My Corner post from last Wednesday — pointing out that government “stimulus” spending does not add new purchasing power to the economy because the government must first borrow that purchasing power out of the economy — caused a stir among liberal bloggers Brad DeLong, Matt Yglesias and Stan Collender. Their posts suggest they likely didn’t actually read the report I linked to — which anticipated and answered their counterarguments.
Brad DeLong predictably relied more on insults than analysis. Eventually, he asserted that my point that government “stimulus” cannot alter short-term demand must be false, since it would also mean that demand (and therefore income and spending) must always be fixed, making economic growth impossible. But this ignores that demand growth can come from sources other than fiscal policy.
Recovering from a recession requires first correcting the imbalances that caused the recession. Thereafter, economic growth is a function of productivity and labor supply. Rather than raising immediate productivity or labor supply, government spending (and tax rebates) typically redistributes existing demand from one group of people to another. This is zero-sum.
Yet demand can still grow other ways. Demand is nothing more than purchasing power, which is a function of goods and services provided and sold. Income, by definition, results from productive activity. When productivity increases (thus increasing employment and eventually wages), income increases and demand increases, all in tandem. So the key to increasing demand is to allow the economy to correct its imbalances and then to encourage productivity and labor supply.
Matt Yglesias argued that, during a recession, government spending can put unused resources to work. The problem is that, even in a recession, the spending must be financed by borrowed dollars that would have otherwise been employed elsewhere in the economy. Congress can borrow $10 million from the residents of Anytown to re-open an idle factory in Flint, Michigan. But this leaves Anytown’s residents with $10 million less to spend, which (by the same logic) will cause the idling of resources there. So rather than create new economic activity and multiplier effects, the stimulus has merely transferred them to a new town (my report covers the case of foreign borrowing as well).

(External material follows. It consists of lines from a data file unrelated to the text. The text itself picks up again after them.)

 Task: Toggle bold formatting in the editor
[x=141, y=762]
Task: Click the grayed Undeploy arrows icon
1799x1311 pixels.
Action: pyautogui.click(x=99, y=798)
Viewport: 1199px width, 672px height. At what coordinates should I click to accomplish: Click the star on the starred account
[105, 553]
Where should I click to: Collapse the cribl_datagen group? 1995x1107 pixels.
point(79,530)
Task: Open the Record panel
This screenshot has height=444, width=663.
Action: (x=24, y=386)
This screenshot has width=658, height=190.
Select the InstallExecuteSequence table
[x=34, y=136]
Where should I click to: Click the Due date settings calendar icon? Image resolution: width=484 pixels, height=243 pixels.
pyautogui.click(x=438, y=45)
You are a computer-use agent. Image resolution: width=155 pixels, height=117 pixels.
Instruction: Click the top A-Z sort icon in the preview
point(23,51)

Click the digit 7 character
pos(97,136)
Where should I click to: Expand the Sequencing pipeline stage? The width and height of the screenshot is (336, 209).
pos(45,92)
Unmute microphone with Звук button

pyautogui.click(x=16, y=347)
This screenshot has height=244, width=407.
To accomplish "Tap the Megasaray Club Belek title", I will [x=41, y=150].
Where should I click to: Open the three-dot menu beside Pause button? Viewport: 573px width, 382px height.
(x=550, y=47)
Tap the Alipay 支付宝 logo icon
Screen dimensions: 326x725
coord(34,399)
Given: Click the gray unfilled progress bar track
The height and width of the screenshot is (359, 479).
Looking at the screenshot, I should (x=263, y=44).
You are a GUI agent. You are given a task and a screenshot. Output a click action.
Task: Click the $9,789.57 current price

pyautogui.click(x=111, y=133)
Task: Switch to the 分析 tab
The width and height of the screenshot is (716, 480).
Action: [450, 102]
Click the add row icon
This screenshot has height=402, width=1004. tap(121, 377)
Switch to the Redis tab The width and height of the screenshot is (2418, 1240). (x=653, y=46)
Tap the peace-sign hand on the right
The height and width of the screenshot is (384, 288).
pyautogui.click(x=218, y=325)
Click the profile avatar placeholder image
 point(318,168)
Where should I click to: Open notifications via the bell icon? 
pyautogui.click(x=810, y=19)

Stan Collender asserted that people and businesses aren’t spending their money, so Congress can increase demand by transferring it from “savers” to “spenders.” This argument — which I dealt with at length in my report — ignores the existence of the financial system. Savings do not drop out of the economy. Nearly all people invest their savings, or put it in banks, which lend it out to others to spend. Thus, the financial system transfers one person’s savings to someone else who can spend it. The only savings that drop out of the economy are those hoarded in mattresses and safes.
Collender may contend that recession-weary banks are hoarding savings well beyond the legal minimum reserves. Yet even when banks hesitate to lend their deposits, they invest them in Treasury bills to keep them circulating through the economy and earning interest. In fact, the federal funds market — where banks lend each other any excess cash at the end of the day — exists because banks refuse to sit on unused cash even overnight. Thus, even in recessions, one person’s savings quickly finance another person’s spending.
Yes, we hear about “excess reserves” in the banking system. But those aren’t customer deposits being hoarded in massive bank vaults. Rather, they represent a glut of new dollars held at that Federal Reserve that have not yet been injected into the economy. Held at the Fed, those reserves are not financing the stimulus (more here and here).
Stimulus spending advocates like Collender must be able to show that nearly all the money lent to Washington would have otherwise sat idle in mattresses and bank safes (where it could not be consumed, invested, or deposited in banks for investment spending). Otherwise, Washington is merely a middleman transferring purchasing power from one part of the economy to another — and the justification for government spending as stimulus collapses.